Submitted Photo A cook car from the 1920s, donated last fall to the Ward County Historical Society, is on display at Pioneer Village Museum.
This past fall, Pioneer Village Museum received a donation of a threshing crew’s cook car originally used in the 1920s. The cook car’s history is centered around a Lansford area farming family by the name of Milkey.
Hank Milkey and his brother, Mike Milkey Sr. decided to offer crop threshing services in the Lansford area. Running gear was ordered, consisting of a large wagon type frame with steel wheels. The brothers built a pitched roof on a large box with a door on one end that became a familiar sight as their cook car, providing meals and a place of respite on hot harvesting days.
The brothers married sisters, Hazel and Hilda, with a third sister, Nellie, hired to do the cooking for the crew. The crew generally consisted of 6-8 men. A threshing crew component consisted of a large steam engine that powered a threshing machine that separated straw and chaff from the seeds of the crop, such as wheat or oats.
Horse drawn bundle wagons brought shocked, bundled grain to the threshing machine and grain wagons pulled by horses hauled the grain away to the place the landowner wanted the grain stored or sold. A cook car for meal preparations and a bunkhouse, all on wheels, completed the threshing crew.
Times were not always abundant in the ’20s and ’30s so Nellie would sometimes make a tomato soup for the crew using just ketchup and water. Nellie also was known to make tent sandwiches by cutting the sandwich bread diagonally and setting the four slices on their crust thereby resembling little tents on the plate.

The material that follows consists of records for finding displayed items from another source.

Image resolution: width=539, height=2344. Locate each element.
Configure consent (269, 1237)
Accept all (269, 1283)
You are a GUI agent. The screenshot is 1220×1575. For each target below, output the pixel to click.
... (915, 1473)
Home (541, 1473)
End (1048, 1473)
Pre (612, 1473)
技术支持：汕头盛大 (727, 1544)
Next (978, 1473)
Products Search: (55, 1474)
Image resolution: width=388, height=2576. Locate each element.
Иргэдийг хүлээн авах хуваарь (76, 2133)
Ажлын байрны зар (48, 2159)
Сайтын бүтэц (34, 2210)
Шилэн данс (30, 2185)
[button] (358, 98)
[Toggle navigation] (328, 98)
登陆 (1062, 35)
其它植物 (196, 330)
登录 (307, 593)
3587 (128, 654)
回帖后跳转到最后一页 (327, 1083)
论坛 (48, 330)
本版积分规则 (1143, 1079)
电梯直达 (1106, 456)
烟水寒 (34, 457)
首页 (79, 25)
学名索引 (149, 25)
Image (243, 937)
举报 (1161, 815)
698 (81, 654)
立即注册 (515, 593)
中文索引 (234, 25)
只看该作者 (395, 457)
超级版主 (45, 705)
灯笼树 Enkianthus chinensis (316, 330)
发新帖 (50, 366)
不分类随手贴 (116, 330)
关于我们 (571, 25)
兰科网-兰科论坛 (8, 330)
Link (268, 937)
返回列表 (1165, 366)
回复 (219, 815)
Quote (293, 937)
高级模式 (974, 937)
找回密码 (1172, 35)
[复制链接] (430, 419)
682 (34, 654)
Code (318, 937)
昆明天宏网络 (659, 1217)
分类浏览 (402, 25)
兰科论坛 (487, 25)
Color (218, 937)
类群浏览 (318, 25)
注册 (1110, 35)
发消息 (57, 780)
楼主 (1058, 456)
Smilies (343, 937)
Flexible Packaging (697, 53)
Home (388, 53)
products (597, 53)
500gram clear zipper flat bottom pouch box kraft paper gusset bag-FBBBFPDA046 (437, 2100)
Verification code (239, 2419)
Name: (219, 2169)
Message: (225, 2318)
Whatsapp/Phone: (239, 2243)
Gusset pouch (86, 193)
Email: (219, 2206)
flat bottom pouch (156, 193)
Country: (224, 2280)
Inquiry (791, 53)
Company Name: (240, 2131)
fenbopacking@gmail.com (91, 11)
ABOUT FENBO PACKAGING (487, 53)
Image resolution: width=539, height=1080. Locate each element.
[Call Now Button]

Sometime in the 1950s, with combines becoming more available, the Milkey Threshing Crew ceased hiring out for threshing of crops. The cook car was parked on Mike Sr.’s land and in 1961 Harold and Marilyn Sauer, of Lansford, bought that land from Mike.
The cook car was moved to Mike Milkey Sr.’s son Jimmy Milkey’s place. Nellie, who never married, would spend a number of summers living out of the cook car, now having been converted into living quarters. The cook car sat by a machine shed hooked up to electricity for a refrigerator and lights.
In 1969, Richard Walker, a Milkey son-in-law, became the caretaker of the former cook car. The roof was redone and the cook car became more of a playhouse for his daughter, Wendy, and son, Rod. There was a time when the cook car was used also for hosting informal parties, where couples were invited to spend an evening socializing with their favorite desserts brought as part of the activities.
The Ward County Historical Society thanks Rod Walker for donating this cook car to Pioneer Village Museum. It is nestled among our other buildings and displays various artifacts for you to enjoy and possibly reminisce about the bygone era of threshing.